Кленов не ответил. Он как будто не слышал вопроса. Его глаза были по-прежнему устремлены на экран, и отсвет экрана лежал на сухом и гордом лице старика.
— Но ведь ради чего-то вы теряете время перед этим экраном? Программа испытаний закончена, а вы и не думаете тормозиться. В чем дело?
— Что значит — я теряю время? А чем занимались вы? Только не повторяйте, что любовались на вашу микрофлору. Не надо.
— Я сидел в салоне, — сказал Игорь, — и смотрел на телефон. Мне хочется, чтобы кто-нибудь позвонил, никто не звонит и не назначает мне свидания. Почему вы не позвонили?
— Не было надобности, — сказал Кленов. — А телефон в салоне существует для того, чтобы я мог оттуда связываться с решающим устройством.
— Но ведь вы и двух раз не были в салоне.
— Не был, — согласился Кленов. — Но могу быть и этого достаточно.
— А вы теряете время у экрана.

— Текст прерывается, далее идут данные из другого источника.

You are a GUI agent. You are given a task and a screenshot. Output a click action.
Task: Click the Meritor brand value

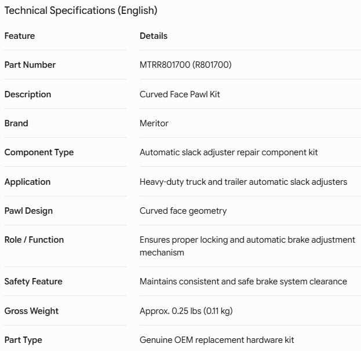154,123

Ведь появись что-нибудь, автоматы сами…
— Все равно. Я могу их опередить. А времени у меня достаточно. Это у молодых его не хватает. Они хотят успеть везде. У меня — одна цель…
Игорь опустился на пол. На Земле теперь все чаще сидели прямо на полу. Старик покосился и уселся в кресле еще прямее. Он сидел, как на приеме, и его рабочий комбинезон казался изысканным, как вечерний костюм.

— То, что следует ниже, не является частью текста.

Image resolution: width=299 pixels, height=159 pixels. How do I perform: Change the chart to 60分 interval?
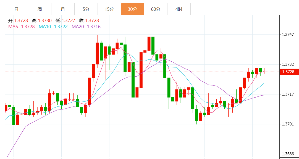tap(156, 9)
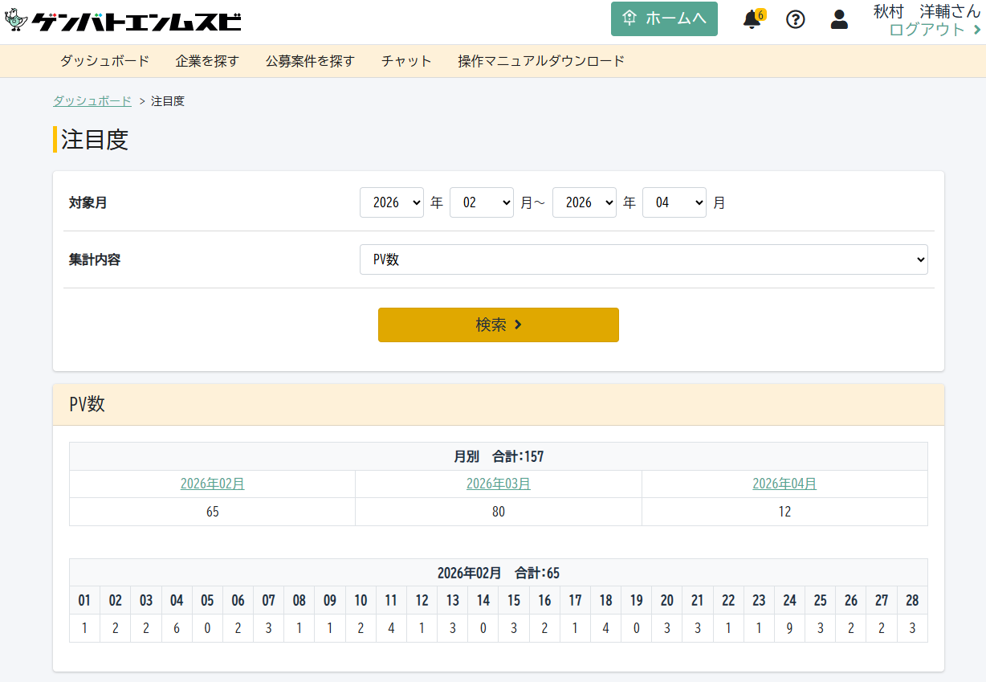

— Все-таки о цели. Еще какие-нибудь испытания? Или открытия? Эти Журавли. Вы о них несколько раз упоминали… Кто они? Расскажите о них. Это из-за Журавлей мы не возвращаемся?
Старейший оторвался от экрана.
— Я мог бы кое-что рассказать. Но вам это просто так — любопытно… Да и рассказывать я, право же, разучился. И вообще не стоит. А что касается Журавлей… Я же говорил, что старые друзья уходят. И мало того — они еще оставляют нерешенные задачи. Это в лучшем случае. А то еще они выдвигают их, уходя.
— Я начинаю понимать, — сказал Игорь
— Да?
— Я вспоминаю…
— Этого вы сделать не в состоянии. Вас тогда еще не было на свете. И вы же кончали не Московский Звездный…
— Но мне рассказывали… Да, там было что-то связанное с аварией корабля.
— Что-то! — сказал Кленов. — Такие вещи надо знать во всех деталях. Это — опыт. Что-то!..
— Я ведь не космонавт.
— Знаю.
— Ну, разве это так важно? Знать надо основное, а детали… Это же было так давно. Ну, авария… Конечно, я понимаю… У вас там был кто-то, да?
— Кто-то — это слишком просто сказано, — ответил Кленов. — У меня там был друг. Тогда в пространстве нельзя было без друзей…
— А сейчас разве…
— Сейчас ваш друг может жить на Земле — все равно вы с ним не будете разлучаться: видите, слышите его. А потом, вас в пространстве охраняет могучая защита, сделавшая корабли практически неуязвимыми. А тогда друзья нужны были здесь, рядом. Мощность полей дружбы компенсировала слабость защитного поля. Вот почему тогда и возник метод парного испытания. На испытание уходили сразу два корабля.
— Я вспоминаю, — повторил Игорь. — Вы же были там…
— Я был там, — сказал старик.
— На «Согдиане»…
— Вы опять перепутали. Я испытывал «Джордано». Теперь это уже седая старина, — он провел рукой по коротким волосам, — корабль класса «Бета-0,5». Мы дошли до Эвридики и шли обратно. Что?